*EXERCISE PROMPT*. Count the lines in the material that contain the string "size", and reply with the number alone.

*DATA ROWS*.
▼
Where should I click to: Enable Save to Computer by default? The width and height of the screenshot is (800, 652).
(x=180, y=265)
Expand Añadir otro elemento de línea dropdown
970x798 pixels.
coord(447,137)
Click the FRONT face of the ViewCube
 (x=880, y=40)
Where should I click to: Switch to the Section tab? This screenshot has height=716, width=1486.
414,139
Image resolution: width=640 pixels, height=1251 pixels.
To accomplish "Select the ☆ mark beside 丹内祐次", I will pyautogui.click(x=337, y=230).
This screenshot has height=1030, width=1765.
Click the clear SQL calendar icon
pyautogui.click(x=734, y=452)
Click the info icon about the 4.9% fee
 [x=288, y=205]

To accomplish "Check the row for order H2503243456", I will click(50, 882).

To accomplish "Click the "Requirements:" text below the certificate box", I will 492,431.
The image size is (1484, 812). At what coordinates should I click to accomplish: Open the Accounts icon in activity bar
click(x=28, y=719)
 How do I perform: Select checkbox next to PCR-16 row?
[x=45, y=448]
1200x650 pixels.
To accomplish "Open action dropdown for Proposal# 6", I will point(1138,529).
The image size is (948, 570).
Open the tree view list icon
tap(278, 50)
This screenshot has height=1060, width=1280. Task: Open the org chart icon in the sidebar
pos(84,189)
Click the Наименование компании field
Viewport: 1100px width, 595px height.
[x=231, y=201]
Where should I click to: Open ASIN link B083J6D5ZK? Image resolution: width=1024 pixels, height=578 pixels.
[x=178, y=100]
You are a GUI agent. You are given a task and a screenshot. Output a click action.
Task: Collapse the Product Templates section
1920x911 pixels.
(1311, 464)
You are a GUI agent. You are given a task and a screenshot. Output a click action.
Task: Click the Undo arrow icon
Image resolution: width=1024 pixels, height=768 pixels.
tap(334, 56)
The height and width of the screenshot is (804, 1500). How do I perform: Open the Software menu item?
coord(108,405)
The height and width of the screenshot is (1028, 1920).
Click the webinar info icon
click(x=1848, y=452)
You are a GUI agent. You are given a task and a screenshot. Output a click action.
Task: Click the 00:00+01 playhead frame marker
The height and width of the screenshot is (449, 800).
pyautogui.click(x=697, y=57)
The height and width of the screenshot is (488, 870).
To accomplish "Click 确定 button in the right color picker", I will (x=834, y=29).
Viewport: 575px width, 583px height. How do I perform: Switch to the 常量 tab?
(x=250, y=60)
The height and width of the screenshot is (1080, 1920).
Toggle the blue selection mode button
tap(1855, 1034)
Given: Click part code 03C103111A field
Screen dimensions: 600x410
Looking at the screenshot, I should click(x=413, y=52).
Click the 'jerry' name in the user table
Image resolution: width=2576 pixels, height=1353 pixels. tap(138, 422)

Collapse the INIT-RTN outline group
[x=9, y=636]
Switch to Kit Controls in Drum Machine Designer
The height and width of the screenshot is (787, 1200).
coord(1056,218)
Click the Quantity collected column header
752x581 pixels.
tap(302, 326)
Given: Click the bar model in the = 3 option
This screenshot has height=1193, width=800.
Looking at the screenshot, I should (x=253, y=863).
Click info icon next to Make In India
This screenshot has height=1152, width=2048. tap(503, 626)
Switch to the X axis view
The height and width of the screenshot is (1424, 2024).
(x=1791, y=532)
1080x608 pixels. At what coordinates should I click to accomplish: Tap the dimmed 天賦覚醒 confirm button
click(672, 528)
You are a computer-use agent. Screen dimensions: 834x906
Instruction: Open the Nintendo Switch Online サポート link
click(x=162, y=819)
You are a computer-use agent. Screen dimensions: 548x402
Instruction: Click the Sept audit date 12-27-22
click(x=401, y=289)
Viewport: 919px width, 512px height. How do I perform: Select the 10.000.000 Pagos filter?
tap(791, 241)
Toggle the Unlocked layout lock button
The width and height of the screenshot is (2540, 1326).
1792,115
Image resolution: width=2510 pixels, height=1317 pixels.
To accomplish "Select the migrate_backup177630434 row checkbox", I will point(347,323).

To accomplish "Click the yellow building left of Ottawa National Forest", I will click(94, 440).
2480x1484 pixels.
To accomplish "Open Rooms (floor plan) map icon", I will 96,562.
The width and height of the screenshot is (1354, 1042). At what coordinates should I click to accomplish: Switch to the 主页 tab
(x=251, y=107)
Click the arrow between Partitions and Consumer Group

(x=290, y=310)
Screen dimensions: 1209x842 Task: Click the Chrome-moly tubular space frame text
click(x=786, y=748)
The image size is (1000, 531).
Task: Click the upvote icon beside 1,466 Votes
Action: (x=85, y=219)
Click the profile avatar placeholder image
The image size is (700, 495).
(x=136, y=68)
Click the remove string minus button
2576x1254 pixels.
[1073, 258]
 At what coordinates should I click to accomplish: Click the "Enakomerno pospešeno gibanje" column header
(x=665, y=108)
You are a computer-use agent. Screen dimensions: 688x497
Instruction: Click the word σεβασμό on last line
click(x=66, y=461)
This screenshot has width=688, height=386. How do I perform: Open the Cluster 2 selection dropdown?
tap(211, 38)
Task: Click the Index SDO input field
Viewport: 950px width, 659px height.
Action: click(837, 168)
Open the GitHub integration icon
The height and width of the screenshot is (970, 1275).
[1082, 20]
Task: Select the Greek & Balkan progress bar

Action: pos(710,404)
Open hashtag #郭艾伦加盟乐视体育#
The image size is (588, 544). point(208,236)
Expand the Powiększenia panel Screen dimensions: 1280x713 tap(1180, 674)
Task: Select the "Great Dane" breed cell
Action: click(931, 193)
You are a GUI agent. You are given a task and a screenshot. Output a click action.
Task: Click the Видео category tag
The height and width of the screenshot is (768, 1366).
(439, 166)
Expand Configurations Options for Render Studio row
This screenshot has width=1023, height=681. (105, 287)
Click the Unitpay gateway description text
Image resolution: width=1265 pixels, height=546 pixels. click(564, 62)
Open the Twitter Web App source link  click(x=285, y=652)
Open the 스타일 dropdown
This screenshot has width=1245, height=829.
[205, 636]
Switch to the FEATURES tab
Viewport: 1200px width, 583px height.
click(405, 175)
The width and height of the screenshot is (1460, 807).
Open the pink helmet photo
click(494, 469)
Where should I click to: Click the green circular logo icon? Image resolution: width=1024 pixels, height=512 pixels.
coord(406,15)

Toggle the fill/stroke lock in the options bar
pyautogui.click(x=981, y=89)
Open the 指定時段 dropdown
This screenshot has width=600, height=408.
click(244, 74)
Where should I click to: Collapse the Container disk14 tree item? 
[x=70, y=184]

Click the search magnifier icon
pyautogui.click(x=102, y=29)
▲
*EXERCISE RESULT*. 5